Non-Personalized Feed Request Path
- 1API Gateway receives request, routes to Non-Personalized Feed Service
- 2Service checks Redis for tenant config (cache miss → DB fallback)
- 3Service checks Redis for candidate pool (tenant-level, shared across users)
- 4Service sorts by editorial boost and recency (no user profile lookup needed)
- 5Service returns feed. Response may be HTTP/CDN cacheable due to tenant-level sharing.
Latency Budget
Personalized Feed Latency Budget
| Component | p95 (ms) | p99 (ms) | Notes |
|---|---|---|---|
| API Gateway | 5 | 10 | Request validation and routing |
| Redis reads (3 keys) | 3 | 8 | Parallel MGET; bounded by network RTT |
| DB fallback (cache miss) | 20 | 50 | Occurs <5% of requests (no joins) |
| In-process ranking | 8 | 15 | Simple scoring, no external calls |
| Response serialization | 2 | 5 | JSON encoding |
| Total (cache hit) | 18 | 38 | Hot path: Redis-only |
| Total (cache miss) | 38 | 88 | Cold path: DB + Redis |
Non-Personalized Feed Latency Budget
| Component | p95 (ms) | p99 (ms) | Notes |
|---|---|---|---|
| API Gateway | 5 | 10 | Request validation and routing |
| Redis reads (2 keys) | 2 | 6 | Tenant-level keys; 99%+ hit rate |
| DB fallback (cache miss) | 15 | 40 | Occurs <1% of requests |
| Editorial sort | 3 | 8 | Simple sort by boost + recency |
| Response serialization | 2 | 5 | JSON encoding |
| Total (cache hit) | 12 | 29 | Hot path: Redis-only |
| Total (cache miss) | 27 | 69 | Cold path: DB + Redis |
Why p99 stays bounded
- Bounded cache operations: Redis MGET latency is predictable (<8ms p99)

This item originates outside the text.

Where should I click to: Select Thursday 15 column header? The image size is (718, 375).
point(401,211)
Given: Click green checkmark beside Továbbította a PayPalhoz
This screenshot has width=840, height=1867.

- No raw event aggregation: User profiles are precomputed; no DB scans on request path
- No DB joins: Candidate pools and profiles are denormalized in cache
- Graceful degradation: If Redis is unavailable, DB fallback adds ~50ms p99 overhead
Freshness Budget
Personalized Feed Freshness Budget
| Freshness Dimension | Mechanism | Upper Bound | Meets Requirement |
|---|---|---|---|
| New content visible | Candidate pool TTL (60s) | ≤ 60 s | Yes |
| User-signal updates reflected | Event pipeline processes with ≤5 min lag; profiles refreshed after processing | ≤ 5 min | Yes |
| Tenant config changes | Config TTL (15 min) + manual invalidation | ≤ 15 min | Yes |
Non-Personalized Feed Freshness Budget
| Freshness Dimension | Mechanism | Upper Bound | Meets Requirement |
|---|---|---|---|
| New content visible | Candidate pool TTL (60s) | ≤ 60 s | Yes |
| Tenant config changes | Config TTL (15 min) + manual invalidation | ≤ 15 min | Yes |
| HTTP/CDN cache | Optional edge caching (30s TTL) | ≤ 30 s (if enabled) | Yes |
Scalability Considerations
Horizontal Scaling: Feed service is stateless and can scale horizontally behind a load balancer. Each instance connects to shared Redis and PostgreSQL.
Database Sharding: User_signals table can be sharded by user_id_hash for write scalability. Videos table sharded by tenant_id for isolation.
Redis Cluster: Redis can run in cluster mode for high availability and additional capacity. Separate read replicas for hot data.
CDN Edge Caching: For popular content, CDN can cache feed responses at the edge (30-second TTL), further reducing backend load.